We celebrate life in joy and in grief. We can also feel the losses of vitality, our children, jobs, and experiences. We get to choose gratitude for those experiences.
But when it comes to the loss of a loved one (or even the ending of a relationship) no matter what anyone says, grief doesn’t just vanish. It masks itself into something new and you recognize it the minute you experience the tug in your heart. Do yourself a favor and don’t close up to love. Don’t shut yourself off from the world because you deserve to live through love again. It will never be like those that you experienced. It will have different lessons, perspectives and joy. Loss does something to make us believe that we will never live that way again.

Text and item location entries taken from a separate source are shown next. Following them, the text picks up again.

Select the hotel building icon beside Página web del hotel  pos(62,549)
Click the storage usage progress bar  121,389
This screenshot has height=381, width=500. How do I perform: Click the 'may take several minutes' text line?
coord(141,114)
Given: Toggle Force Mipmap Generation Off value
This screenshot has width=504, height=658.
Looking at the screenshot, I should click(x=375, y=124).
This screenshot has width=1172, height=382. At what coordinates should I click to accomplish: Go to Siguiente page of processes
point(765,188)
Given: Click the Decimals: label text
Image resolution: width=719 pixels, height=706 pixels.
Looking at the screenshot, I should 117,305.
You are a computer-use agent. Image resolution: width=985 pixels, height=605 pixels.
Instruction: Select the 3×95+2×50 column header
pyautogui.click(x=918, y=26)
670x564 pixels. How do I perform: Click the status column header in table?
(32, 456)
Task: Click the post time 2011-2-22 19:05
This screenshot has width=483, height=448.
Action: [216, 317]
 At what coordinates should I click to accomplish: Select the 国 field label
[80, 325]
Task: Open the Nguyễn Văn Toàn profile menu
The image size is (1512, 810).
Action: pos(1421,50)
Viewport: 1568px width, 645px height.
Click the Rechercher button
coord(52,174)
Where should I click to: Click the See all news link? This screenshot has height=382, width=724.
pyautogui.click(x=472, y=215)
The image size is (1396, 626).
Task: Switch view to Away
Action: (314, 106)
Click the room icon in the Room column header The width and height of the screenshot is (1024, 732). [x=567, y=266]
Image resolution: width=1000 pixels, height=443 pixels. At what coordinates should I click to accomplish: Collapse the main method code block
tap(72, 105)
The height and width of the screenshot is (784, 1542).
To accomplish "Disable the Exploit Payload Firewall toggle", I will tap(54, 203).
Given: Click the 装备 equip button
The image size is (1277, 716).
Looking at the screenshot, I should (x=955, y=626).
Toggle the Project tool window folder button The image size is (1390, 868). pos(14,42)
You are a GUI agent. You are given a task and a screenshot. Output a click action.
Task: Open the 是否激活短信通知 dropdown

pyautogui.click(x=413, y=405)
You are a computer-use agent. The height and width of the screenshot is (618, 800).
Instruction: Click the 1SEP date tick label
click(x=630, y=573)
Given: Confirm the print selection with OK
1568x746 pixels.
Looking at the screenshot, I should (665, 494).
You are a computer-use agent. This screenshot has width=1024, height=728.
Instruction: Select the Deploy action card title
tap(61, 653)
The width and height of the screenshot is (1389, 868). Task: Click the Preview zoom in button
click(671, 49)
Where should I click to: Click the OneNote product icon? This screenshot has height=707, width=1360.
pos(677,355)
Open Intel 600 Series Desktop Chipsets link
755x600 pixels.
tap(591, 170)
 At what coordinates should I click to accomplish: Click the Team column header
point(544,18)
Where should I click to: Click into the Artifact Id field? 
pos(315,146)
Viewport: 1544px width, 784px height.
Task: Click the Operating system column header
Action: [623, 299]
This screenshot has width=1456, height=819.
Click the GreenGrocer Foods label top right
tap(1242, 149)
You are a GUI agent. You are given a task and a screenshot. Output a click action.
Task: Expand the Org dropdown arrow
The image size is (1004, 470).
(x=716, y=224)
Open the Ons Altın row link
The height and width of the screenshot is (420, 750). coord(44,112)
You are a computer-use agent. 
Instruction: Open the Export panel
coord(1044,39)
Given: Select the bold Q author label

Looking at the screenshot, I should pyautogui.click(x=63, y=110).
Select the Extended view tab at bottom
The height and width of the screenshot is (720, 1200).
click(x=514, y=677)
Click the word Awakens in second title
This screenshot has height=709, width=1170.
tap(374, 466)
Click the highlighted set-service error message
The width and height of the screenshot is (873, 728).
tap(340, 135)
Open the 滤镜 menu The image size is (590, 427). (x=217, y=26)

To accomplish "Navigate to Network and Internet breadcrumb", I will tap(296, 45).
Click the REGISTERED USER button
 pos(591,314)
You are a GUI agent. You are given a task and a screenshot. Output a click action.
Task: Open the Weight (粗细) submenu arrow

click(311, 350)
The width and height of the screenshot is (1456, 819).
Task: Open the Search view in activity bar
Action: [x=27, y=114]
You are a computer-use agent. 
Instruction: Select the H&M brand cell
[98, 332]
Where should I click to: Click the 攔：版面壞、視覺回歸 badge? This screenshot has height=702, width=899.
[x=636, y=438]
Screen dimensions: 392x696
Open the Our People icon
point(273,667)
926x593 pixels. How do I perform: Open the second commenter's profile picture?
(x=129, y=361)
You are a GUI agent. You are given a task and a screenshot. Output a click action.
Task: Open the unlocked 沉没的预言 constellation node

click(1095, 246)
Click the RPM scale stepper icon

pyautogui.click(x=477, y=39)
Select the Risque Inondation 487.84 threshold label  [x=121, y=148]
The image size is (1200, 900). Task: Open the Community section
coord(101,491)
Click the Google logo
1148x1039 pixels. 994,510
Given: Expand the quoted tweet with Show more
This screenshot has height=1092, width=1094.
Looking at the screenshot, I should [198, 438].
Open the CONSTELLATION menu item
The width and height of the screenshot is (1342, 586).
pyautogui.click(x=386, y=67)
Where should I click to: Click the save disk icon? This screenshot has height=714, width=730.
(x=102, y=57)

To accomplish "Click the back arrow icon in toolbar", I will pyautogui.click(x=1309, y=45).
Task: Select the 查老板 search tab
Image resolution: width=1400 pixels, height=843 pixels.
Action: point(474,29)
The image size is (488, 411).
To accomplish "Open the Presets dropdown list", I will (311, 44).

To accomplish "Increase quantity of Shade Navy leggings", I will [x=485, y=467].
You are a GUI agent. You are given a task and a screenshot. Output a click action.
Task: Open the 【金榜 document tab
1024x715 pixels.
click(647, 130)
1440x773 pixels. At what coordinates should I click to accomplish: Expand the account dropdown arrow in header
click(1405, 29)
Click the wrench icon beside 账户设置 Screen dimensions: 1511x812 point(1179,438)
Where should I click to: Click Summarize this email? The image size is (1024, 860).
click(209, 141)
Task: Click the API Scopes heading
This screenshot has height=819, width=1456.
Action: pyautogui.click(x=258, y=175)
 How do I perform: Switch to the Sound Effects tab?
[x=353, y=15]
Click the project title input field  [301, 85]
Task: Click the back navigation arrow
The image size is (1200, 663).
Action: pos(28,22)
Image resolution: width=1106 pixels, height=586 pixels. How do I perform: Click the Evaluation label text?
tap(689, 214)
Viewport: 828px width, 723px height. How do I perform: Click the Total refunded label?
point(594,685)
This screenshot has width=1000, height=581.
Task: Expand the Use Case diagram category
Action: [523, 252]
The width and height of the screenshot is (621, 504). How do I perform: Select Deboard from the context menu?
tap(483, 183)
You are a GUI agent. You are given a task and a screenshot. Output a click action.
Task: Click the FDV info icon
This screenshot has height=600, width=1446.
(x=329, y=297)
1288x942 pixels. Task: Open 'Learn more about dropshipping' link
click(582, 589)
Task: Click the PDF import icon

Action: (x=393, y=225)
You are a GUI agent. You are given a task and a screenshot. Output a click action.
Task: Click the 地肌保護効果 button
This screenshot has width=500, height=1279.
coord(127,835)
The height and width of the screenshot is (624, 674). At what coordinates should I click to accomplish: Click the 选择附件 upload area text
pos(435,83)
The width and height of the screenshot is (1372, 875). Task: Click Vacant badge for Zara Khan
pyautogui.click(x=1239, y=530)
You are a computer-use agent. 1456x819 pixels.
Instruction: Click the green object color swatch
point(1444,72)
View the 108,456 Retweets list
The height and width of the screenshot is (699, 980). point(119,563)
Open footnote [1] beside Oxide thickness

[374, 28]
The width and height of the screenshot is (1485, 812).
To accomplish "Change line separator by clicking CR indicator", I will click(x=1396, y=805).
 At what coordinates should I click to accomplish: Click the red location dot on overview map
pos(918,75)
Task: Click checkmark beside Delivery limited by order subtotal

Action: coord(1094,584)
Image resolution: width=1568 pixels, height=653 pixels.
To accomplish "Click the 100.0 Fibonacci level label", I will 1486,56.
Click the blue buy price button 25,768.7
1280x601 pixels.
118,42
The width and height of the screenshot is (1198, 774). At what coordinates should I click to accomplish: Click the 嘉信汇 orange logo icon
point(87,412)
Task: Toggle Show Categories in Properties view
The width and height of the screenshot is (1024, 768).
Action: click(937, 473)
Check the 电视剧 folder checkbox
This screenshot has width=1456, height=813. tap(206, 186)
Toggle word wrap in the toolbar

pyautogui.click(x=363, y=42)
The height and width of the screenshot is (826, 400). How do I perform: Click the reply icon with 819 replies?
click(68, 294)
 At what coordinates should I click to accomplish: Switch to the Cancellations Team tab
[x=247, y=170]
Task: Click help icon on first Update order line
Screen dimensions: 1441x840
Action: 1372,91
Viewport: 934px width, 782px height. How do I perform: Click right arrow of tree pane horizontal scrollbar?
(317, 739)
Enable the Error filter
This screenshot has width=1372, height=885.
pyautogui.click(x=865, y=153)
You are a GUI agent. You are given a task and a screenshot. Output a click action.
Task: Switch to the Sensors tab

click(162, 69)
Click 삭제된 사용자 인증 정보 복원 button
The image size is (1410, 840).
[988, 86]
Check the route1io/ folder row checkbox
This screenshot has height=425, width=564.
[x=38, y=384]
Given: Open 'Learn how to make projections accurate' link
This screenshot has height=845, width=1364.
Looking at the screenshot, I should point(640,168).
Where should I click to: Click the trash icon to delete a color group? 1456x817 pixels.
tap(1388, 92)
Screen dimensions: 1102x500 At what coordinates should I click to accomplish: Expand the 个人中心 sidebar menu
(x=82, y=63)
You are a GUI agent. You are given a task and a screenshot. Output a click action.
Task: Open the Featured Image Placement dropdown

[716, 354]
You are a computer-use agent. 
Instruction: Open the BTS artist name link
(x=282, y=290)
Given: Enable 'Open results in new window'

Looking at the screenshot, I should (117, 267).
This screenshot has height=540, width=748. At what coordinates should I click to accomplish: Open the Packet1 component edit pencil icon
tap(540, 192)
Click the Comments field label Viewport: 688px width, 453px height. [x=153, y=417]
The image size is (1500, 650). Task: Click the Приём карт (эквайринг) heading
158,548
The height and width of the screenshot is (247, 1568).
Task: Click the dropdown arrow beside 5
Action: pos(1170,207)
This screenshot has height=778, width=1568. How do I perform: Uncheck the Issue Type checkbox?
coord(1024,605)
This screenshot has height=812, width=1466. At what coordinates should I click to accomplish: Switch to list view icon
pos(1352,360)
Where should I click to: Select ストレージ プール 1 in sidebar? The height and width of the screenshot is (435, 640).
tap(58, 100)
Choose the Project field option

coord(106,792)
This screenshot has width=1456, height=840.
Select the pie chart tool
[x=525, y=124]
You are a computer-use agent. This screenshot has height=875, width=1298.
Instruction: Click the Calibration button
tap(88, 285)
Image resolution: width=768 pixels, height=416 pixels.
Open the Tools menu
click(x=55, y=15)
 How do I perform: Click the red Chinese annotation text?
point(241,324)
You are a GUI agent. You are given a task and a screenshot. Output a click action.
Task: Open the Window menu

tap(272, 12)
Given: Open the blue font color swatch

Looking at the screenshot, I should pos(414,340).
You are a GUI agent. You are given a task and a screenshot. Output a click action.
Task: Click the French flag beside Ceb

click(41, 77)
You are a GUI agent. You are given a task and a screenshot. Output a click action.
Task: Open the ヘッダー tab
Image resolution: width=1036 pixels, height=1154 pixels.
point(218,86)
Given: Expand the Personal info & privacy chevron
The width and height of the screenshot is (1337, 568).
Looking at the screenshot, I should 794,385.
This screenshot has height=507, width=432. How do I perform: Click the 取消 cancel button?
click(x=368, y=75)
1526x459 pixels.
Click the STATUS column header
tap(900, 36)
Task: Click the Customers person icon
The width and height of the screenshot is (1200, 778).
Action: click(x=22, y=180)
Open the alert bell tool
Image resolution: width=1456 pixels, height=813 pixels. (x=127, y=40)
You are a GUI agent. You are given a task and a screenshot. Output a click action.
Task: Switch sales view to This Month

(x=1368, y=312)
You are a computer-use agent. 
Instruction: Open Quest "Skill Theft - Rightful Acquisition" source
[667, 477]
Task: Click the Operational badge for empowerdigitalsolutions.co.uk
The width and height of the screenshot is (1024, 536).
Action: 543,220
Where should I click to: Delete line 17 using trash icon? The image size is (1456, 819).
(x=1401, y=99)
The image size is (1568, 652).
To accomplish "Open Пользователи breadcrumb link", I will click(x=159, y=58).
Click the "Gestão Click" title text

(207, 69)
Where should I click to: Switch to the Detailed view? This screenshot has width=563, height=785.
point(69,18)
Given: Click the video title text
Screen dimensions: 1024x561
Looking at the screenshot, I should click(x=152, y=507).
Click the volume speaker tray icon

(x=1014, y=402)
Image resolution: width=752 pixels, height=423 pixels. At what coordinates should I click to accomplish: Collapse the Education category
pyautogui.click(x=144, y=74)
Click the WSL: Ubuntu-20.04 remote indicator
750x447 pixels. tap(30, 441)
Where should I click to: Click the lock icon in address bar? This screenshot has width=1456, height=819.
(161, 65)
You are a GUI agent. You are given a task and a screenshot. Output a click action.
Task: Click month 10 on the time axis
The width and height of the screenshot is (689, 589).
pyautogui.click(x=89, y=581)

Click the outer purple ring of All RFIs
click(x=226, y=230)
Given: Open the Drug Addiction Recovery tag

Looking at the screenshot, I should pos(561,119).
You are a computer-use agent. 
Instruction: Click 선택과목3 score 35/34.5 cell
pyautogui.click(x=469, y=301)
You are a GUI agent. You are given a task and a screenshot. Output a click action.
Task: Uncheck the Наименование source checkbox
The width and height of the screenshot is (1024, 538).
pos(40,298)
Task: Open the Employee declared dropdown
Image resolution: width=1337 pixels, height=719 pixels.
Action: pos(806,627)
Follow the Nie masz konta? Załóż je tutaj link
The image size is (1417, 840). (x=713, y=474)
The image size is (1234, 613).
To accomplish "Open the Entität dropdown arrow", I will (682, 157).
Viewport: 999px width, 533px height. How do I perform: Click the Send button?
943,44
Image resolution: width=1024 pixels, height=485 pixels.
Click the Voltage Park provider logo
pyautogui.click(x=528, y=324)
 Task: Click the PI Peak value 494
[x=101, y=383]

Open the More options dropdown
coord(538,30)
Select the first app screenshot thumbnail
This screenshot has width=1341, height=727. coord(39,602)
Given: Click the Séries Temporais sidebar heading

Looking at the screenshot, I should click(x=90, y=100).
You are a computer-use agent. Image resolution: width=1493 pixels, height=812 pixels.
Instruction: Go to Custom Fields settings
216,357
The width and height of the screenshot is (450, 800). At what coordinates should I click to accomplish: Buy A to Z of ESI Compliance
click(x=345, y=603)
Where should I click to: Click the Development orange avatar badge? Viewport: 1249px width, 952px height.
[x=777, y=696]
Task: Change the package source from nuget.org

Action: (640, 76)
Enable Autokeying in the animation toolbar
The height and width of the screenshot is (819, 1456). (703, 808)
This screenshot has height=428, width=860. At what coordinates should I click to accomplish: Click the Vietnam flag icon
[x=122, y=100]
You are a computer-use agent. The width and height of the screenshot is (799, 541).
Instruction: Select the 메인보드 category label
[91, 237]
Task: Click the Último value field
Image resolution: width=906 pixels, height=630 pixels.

Grief doesn’t just change you. It reveals the innermost part of your spirit. We’ve come here momentarily to love, learn and experience life. In the sadness of grief, comes the ability to rejoice and celebrate life to the fullest. So often we are consumed by mourning the death that we forget what lived in that person. We also feel the loss of how it felt to be with that person. We focus on the missing rather than the stories of joy. The truth is that each soul who leaves us has always left a little part of themselves behind through memories. It’s from that other place that they start to reach out through dreams, songs, signs and synchronicity.
Rejoice in the stories of the past. Allow for grief to show you how much you loved. It’s okay to feel that mystifying sorrow. This is how you know that your love transcends through time and space. This is how you know that your loved one will help you find love again.
I love you,
Millie
Oh, my dear “sista from a different mista”, you have no idea how very much I needed to read these words this morning! Yesterday was a month since our beloved Bogie’s horrible accident, and it felt fresh all over again. He was such a sweet, loving, happy pup; and it still hurts to the very depths of our souls to have lost him that way. The price of love is loss, or so “they” say. We will see him again one day. Meanwhile, when the time is right, Bogie will send us one of his baby brothers.
Ducky must have seen his spirit last night as she suddenly started barking at something neither Sam nor I could see. Her eyes at first seemed focused on the picture of Bogie on Sam’s dresser, across from our bed; then on the bedroom doorway. (I firmly believe he had been in the bedroom with her.)
Hello love! I am certain he was there. I am so sorry for your grief. I am holding you and yours in loving grace. Thank you for reaching out. Love you mucho!